(Bloomberg) -- Bernie Sanders said he would meet with adversaries, including North Korea’s Kim Jong Un, but that he would do so better prepared than President Donald Trump.
“Meeting with people who are antagonistic is, to me, not a bad thing to do,” the Democratic presidential candidate said in an interview with CBS’s “60 Minutes” that will air in full on Sunday.
Trump has met with the North Korean leader three times -- in Singapore, in Vietnam, and most recently in June at the Demilitarized Zone separating South and North Korea.
The pair have discussed sanctions and North Korea’s nuclear program but the U.S. has been unsuccessful in persuading Kim to give up his nuclear arsenal. Negotiations between Washington and Pyongyang have stalled for now, and Kim has pressed ahead with missile testing.
“I think, unfortunately, Trump went into that meeting unprepared. I think it was a photo opportunity -- and did not have the -- kind of the diplomatic work necessary to make it a success,” Sanders said. It was unclear which of the meetings he was referring to.
“But I do not have a problem with sitting down with adversaries all over the world,” Sanders said in a partial transcript released by the network.
Sanders, who’s said he wants the U.S. to withdraw from foreign military engagements, said there are circumstances in which military action is warranted, such as “threats against the American people.”“You know, hopefully as -- as rare -- as possible.
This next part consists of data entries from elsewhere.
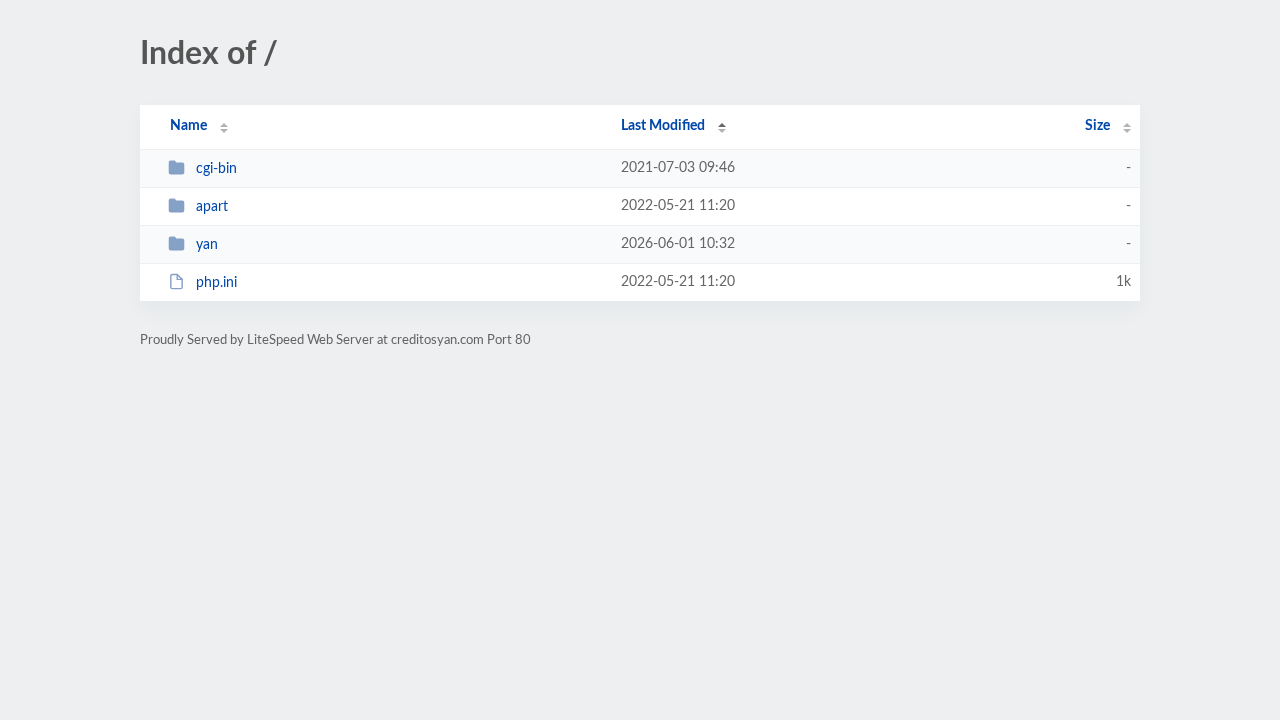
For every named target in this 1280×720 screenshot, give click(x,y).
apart (212, 207)
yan (207, 245)
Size (1097, 126)
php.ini (216, 283)
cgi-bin (216, 169)
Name (188, 126)
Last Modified (663, 126)
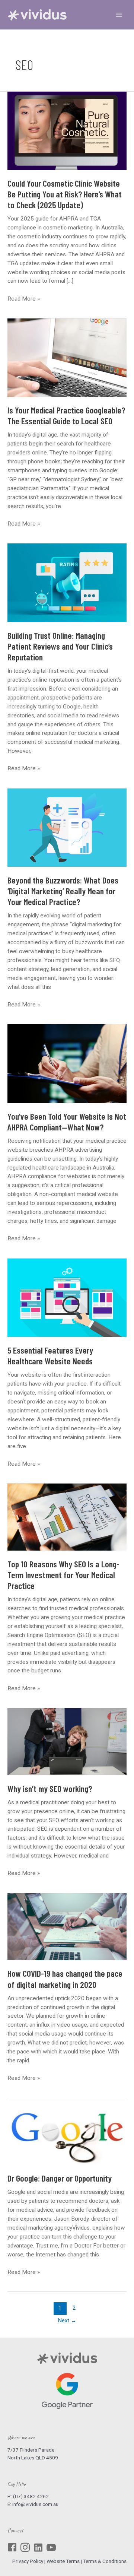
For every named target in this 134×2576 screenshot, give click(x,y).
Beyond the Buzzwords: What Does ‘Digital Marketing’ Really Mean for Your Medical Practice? (62, 891)
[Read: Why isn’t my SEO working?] (67, 1741)
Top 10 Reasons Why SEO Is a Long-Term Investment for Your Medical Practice (63, 1574)
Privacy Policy (27, 2561)
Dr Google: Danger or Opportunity (59, 2178)
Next (67, 2320)
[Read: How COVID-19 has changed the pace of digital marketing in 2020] (67, 1926)
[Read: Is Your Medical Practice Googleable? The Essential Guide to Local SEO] (67, 357)
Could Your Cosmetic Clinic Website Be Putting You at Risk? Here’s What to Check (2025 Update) (64, 194)
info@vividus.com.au (35, 2504)
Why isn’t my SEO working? (49, 1788)
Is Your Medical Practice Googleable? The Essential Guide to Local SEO (66, 415)
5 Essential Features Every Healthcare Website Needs (50, 1355)
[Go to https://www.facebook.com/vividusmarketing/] (12, 2548)
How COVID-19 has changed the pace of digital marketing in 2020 (64, 1978)
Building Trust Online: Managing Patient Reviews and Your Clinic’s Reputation (60, 646)
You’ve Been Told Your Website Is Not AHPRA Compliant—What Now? (66, 1121)
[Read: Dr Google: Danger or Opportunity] (67, 2131)
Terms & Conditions (105, 2561)
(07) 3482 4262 (31, 2496)
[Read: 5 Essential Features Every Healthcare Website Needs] (67, 1298)
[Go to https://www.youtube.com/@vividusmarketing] (51, 2548)
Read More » (23, 299)
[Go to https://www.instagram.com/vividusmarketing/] (25, 2548)
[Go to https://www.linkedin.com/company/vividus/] (38, 2548)
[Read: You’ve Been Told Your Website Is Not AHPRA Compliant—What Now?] (67, 1063)
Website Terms (63, 2561)
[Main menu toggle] (119, 14)
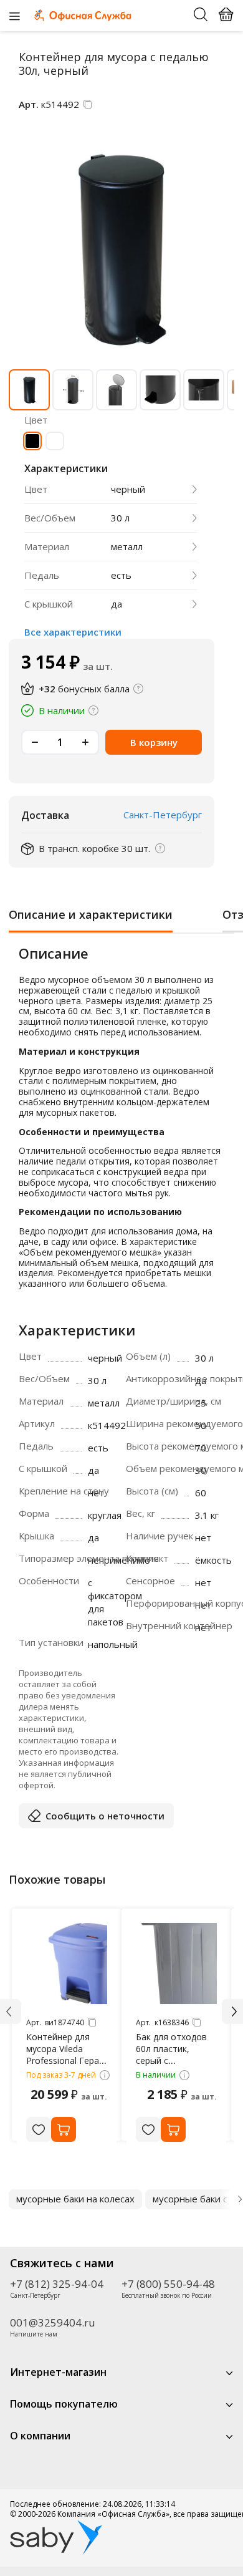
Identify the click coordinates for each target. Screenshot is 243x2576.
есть (121, 575)
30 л (120, 518)
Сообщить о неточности (104, 1815)
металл (127, 547)
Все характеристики (73, 632)
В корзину (154, 742)
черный (128, 489)
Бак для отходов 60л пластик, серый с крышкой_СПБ (171, 2054)
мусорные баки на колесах (75, 2198)
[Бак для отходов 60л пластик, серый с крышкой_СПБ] (176, 1963)
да (116, 604)
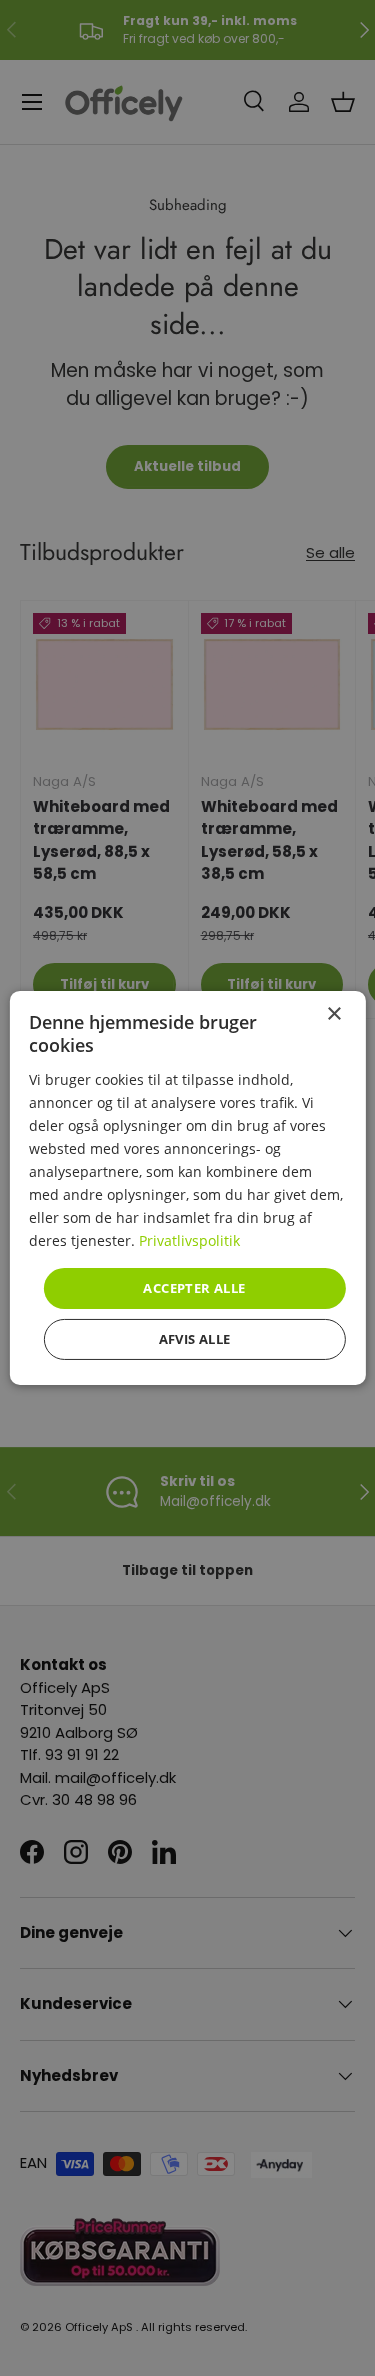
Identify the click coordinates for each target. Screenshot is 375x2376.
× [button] (333, 1014)
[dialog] (187, 1188)
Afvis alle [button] (195, 1339)
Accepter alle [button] (194, 1287)
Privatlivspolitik (189, 1240)
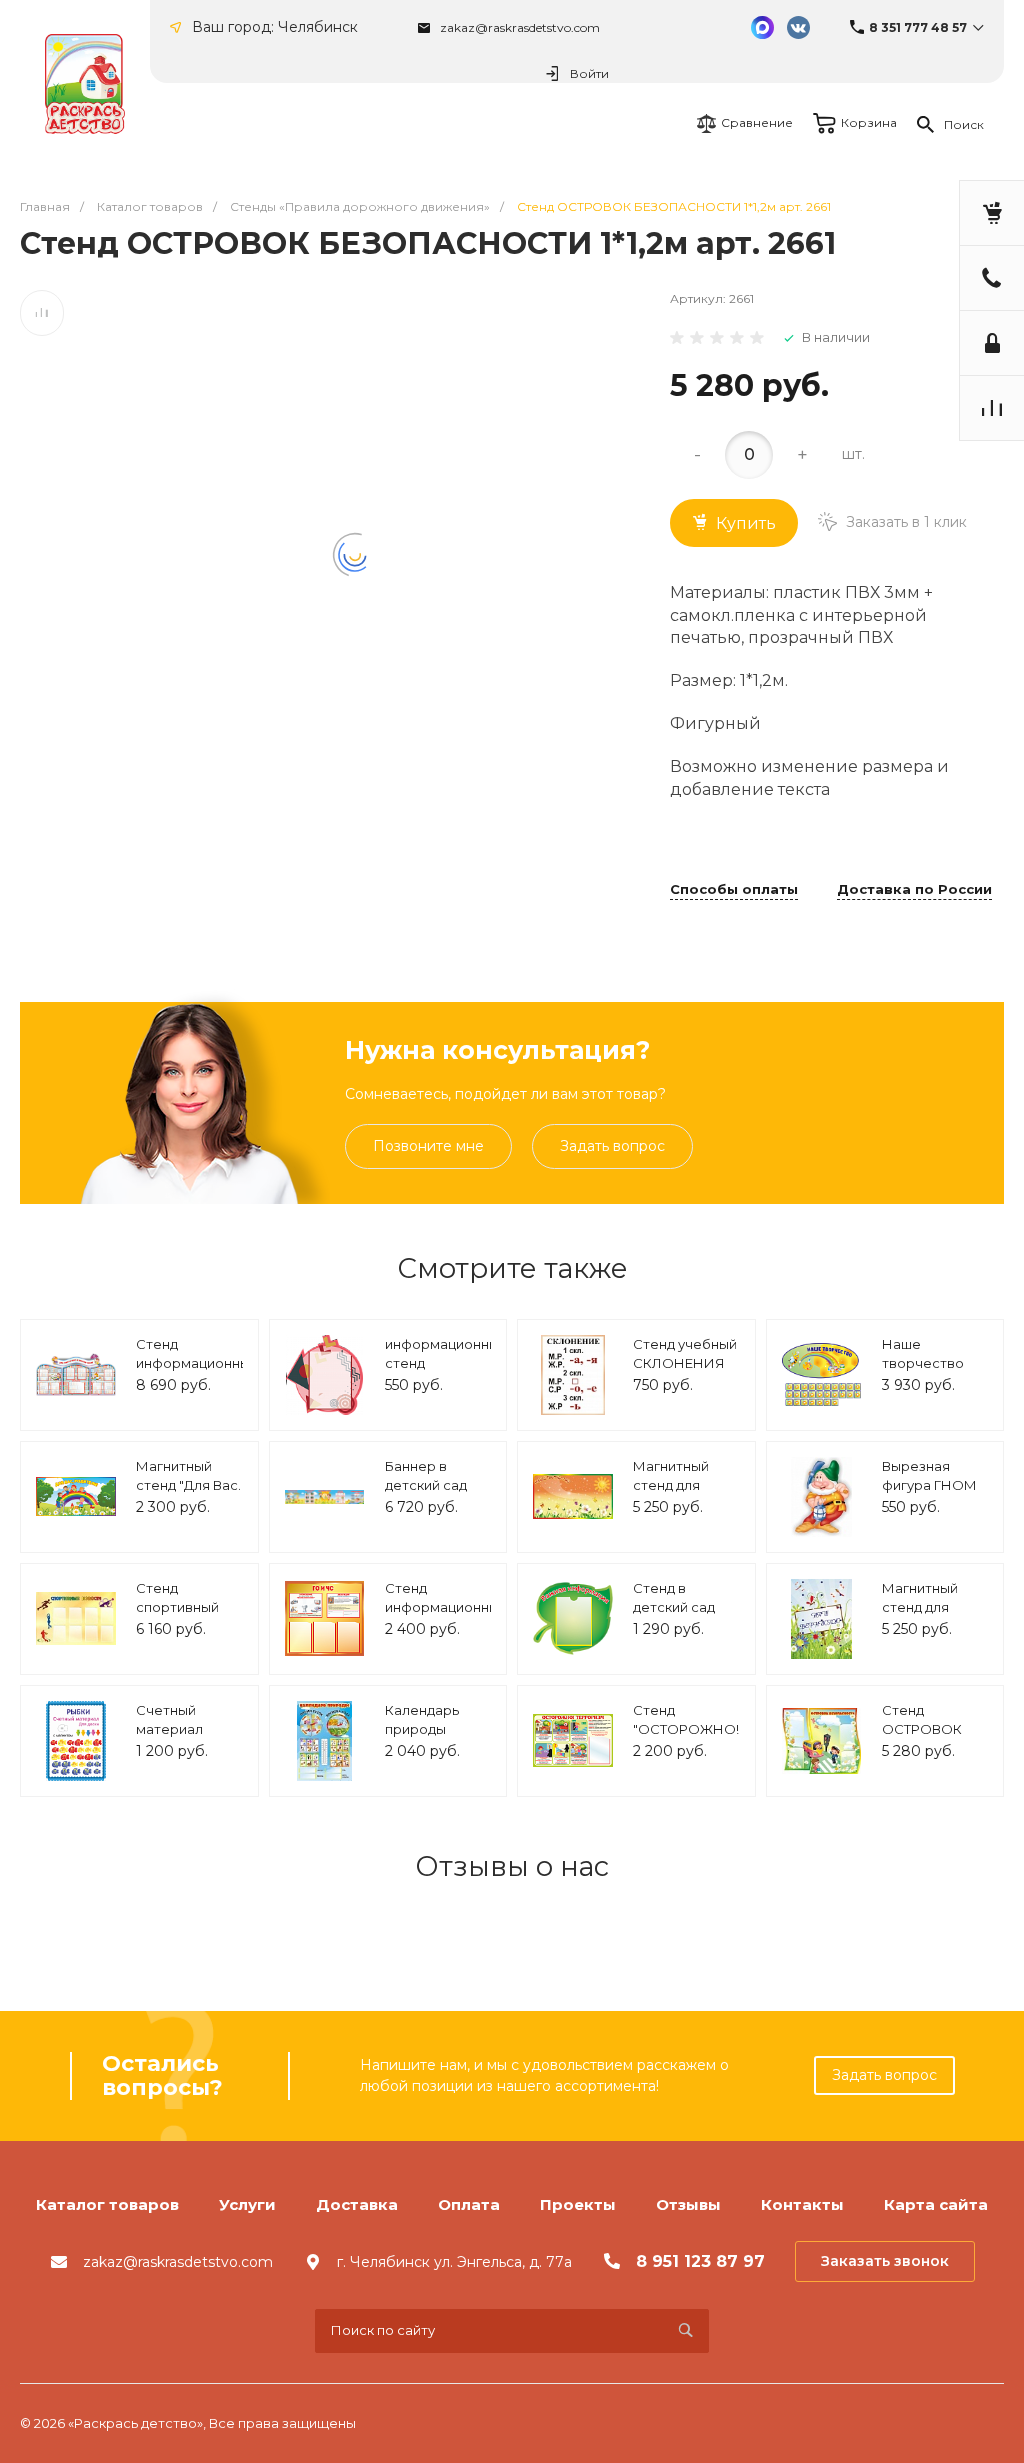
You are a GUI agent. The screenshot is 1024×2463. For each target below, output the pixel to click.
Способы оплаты (734, 890)
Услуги (247, 2204)
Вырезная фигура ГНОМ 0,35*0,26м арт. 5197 (931, 1495)
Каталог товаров (107, 2204)
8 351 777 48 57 (918, 27)
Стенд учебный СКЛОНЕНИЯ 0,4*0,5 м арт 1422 (685, 1373)
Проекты (578, 2204)
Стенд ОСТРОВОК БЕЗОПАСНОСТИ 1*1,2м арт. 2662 (941, 1739)
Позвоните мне (428, 1146)
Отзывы (688, 2204)
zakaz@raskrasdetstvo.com (520, 27)
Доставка (357, 2204)
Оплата (469, 2204)
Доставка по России (914, 890)
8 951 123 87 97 (700, 2261)
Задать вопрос (612, 1146)
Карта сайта (936, 2204)
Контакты (802, 2204)
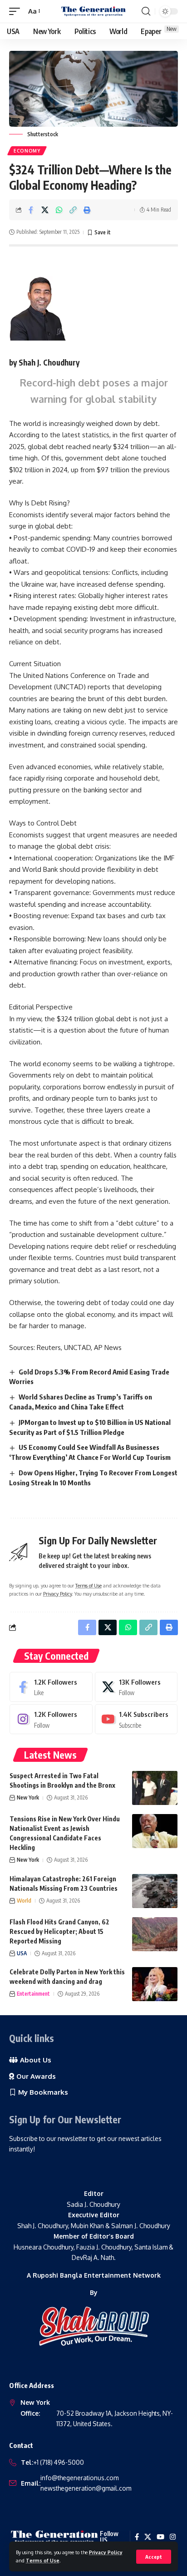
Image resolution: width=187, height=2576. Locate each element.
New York (28, 1797)
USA (22, 1953)
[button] (153, 2557)
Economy (27, 150)
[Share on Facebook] (31, 210)
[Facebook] (51, 1687)
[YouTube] (160, 2537)
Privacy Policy (106, 2552)
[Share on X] (45, 210)
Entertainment (33, 1993)
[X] (136, 1687)
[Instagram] (51, 1719)
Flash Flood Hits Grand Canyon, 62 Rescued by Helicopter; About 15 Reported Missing (59, 1931)
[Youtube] (136, 1719)
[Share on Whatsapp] (59, 210)
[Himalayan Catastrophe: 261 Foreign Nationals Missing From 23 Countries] (154, 1891)
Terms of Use (42, 2560)
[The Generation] (94, 11)
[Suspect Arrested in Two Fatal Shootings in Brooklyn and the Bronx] (154, 1788)
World (24, 1900)
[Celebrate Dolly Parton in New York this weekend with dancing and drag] (154, 1984)
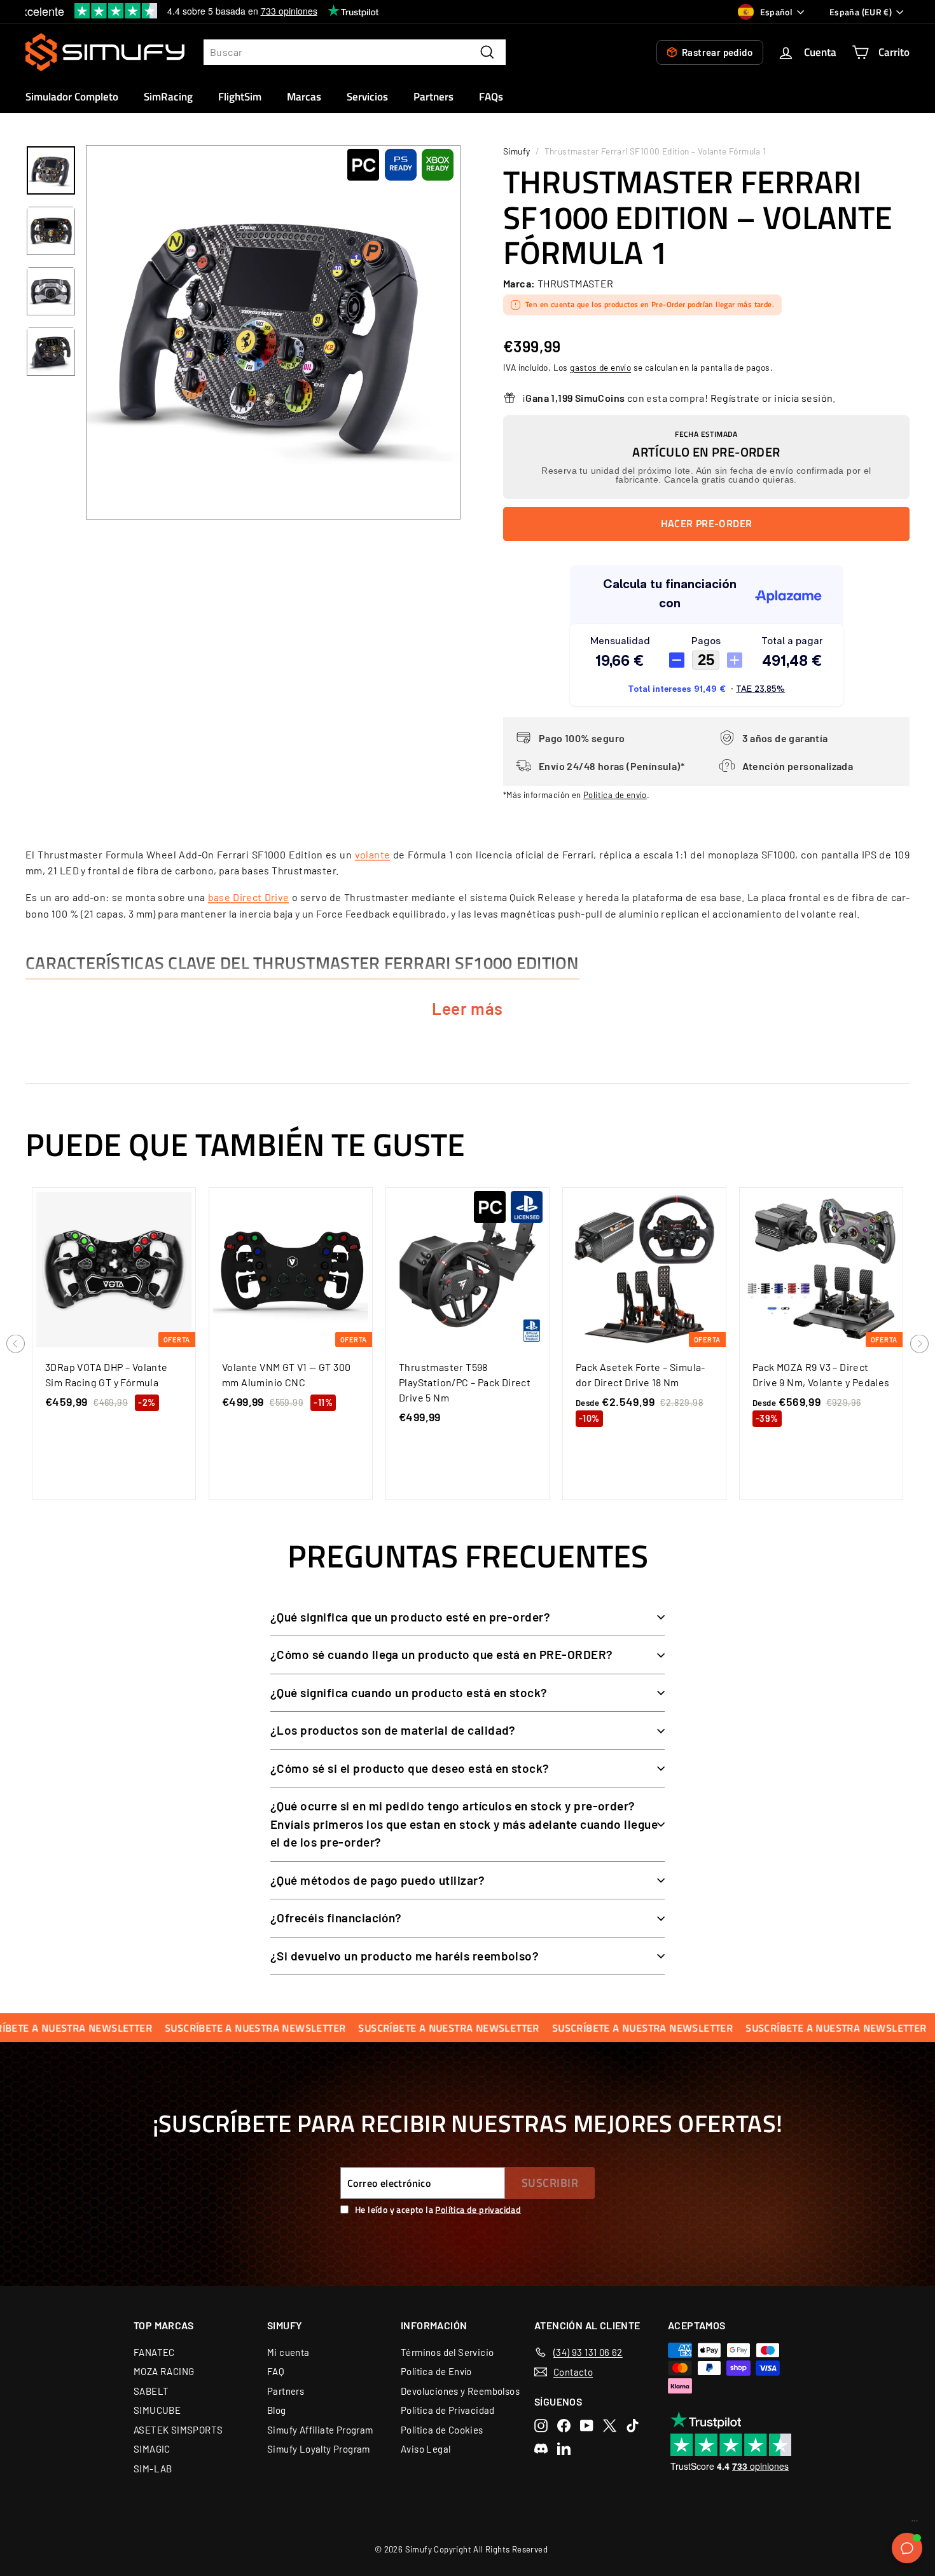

But, yeah, we have the best military in the world,” he said.
Attacks on allies would also be a justification for U.S. military involvement, Sanders said. “I believe in NATO. I believe that the United States, everything being equal, should be -- working with other countries in alliance, not doing it alone.”
He also said the U.S. should intervene if China were to take military action against Taiwan.
“We have got to make it clear to countries around the world that we will not sit by and allow -- invasions to take place, absolutely,” Sanders said.
The Vermont senator decisively won the Nevada caucuses on Saturday to cement his place as the front-runner for the Democratic nomination to take on Trump in November.